(Target pointing data)
━━━━━━━━━━

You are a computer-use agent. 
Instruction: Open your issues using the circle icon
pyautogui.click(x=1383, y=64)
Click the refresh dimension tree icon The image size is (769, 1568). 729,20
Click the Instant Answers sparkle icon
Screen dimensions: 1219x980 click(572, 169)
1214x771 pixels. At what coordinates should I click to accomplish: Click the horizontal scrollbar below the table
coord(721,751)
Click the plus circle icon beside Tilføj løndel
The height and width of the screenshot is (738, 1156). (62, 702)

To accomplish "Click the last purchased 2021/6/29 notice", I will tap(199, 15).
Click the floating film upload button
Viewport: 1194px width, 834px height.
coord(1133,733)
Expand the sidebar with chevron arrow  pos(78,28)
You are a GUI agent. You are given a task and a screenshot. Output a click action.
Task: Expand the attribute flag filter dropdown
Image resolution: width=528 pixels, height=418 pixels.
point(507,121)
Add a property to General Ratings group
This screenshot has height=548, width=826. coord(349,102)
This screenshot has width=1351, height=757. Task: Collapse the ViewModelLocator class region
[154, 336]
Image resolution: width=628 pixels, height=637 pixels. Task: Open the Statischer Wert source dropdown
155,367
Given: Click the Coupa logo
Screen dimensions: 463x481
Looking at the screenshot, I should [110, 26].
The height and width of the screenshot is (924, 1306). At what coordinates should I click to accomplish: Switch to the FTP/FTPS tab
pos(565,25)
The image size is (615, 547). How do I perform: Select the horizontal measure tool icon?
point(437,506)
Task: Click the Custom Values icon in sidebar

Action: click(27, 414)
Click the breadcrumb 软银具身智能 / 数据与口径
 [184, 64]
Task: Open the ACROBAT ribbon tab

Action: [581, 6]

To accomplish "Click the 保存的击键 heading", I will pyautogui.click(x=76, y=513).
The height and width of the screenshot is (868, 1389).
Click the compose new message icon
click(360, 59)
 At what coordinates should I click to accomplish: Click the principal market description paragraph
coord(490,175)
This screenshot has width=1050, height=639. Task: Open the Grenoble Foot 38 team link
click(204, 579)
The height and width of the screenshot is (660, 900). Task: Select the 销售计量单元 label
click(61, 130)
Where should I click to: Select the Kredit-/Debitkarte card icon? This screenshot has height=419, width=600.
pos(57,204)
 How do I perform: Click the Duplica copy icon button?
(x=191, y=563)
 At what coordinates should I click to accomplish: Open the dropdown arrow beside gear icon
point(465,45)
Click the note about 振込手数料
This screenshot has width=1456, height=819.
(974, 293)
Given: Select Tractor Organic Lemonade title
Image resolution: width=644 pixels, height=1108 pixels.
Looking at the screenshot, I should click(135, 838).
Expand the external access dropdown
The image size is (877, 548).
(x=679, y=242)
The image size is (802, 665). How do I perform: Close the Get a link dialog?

━━━━━━━━━━

GOAL: Print all of the records above again, line for line, without changing anything.

THE ANSWER:
You are a computer-use agent. 
Instruction: Open your issues using the circle icon
pyautogui.click(x=1383, y=64)
Click the refresh dimension tree icon The image size is (769, 1568). 729,20
Click the Instant Answers sparkle icon
Screen dimensions: 1219x980 click(572, 169)
1214x771 pixels. At what coordinates should I click to accomplish: Click the horizontal scrollbar below the table
coord(721,751)
Click the plus circle icon beside Tilføj løndel
The height and width of the screenshot is (738, 1156). (62, 702)

To accomplish "Click the last purchased 2021/6/29 notice", I will tap(199, 15).
Click the floating film upload button
Viewport: 1194px width, 834px height.
coord(1133,733)
Expand the sidebar with chevron arrow  pos(78,28)
You are a GUI agent. You are given a task and a screenshot. Output a click action.
Task: Expand the attribute flag filter dropdown
Image resolution: width=528 pixels, height=418 pixels.
point(507,121)
Add a property to General Ratings group
This screenshot has height=548, width=826. coord(349,102)
This screenshot has width=1351, height=757. Task: Collapse the ViewModelLocator class region
[154, 336]
Image resolution: width=628 pixels, height=637 pixels. Task: Open the Statischer Wert source dropdown
155,367
Given: Click the Coupa logo
Screen dimensions: 463x481
Looking at the screenshot, I should [110, 26].
The height and width of the screenshot is (924, 1306). At what coordinates should I click to accomplish: Switch to the FTP/FTPS tab
pos(565,25)
The image size is (615, 547). How do I perform: Select the horizontal measure tool icon?
point(437,506)
Task: Click the Custom Values icon in sidebar

Action: click(27, 414)
Click the breadcrumb 软银具身智能 / 数据与口径
 [184, 64]
Task: Open the ACROBAT ribbon tab

Action: [581, 6]

To accomplish "Click the 保存的击键 heading", I will pyautogui.click(x=76, y=513).
The height and width of the screenshot is (868, 1389).
Click the compose new message icon
click(360, 59)
 At what coordinates should I click to accomplish: Click the principal market description paragraph
coord(490,175)
This screenshot has width=1050, height=639. Task: Open the Grenoble Foot 38 team link
click(204, 579)
The height and width of the screenshot is (660, 900). Task: Select the 销售计量单元 label
click(61, 130)
Where should I click to: Select the Kredit-/Debitkarte card icon? This screenshot has height=419, width=600.
pos(57,204)
 How do I perform: Click the Duplica copy icon button?
(x=191, y=563)
 At what coordinates should I click to accomplish: Open the dropdown arrow beside gear icon
point(465,45)
Click the note about 振込手数料
This screenshot has width=1456, height=819.
(974, 293)
Given: Select Tractor Organic Lemonade title
Image resolution: width=644 pixels, height=1108 pixels.
Looking at the screenshot, I should click(135, 838).
Expand the external access dropdown
The image size is (877, 548).
(x=679, y=242)
The image size is (802, 665). How do I perform: Close the Get a link dialog?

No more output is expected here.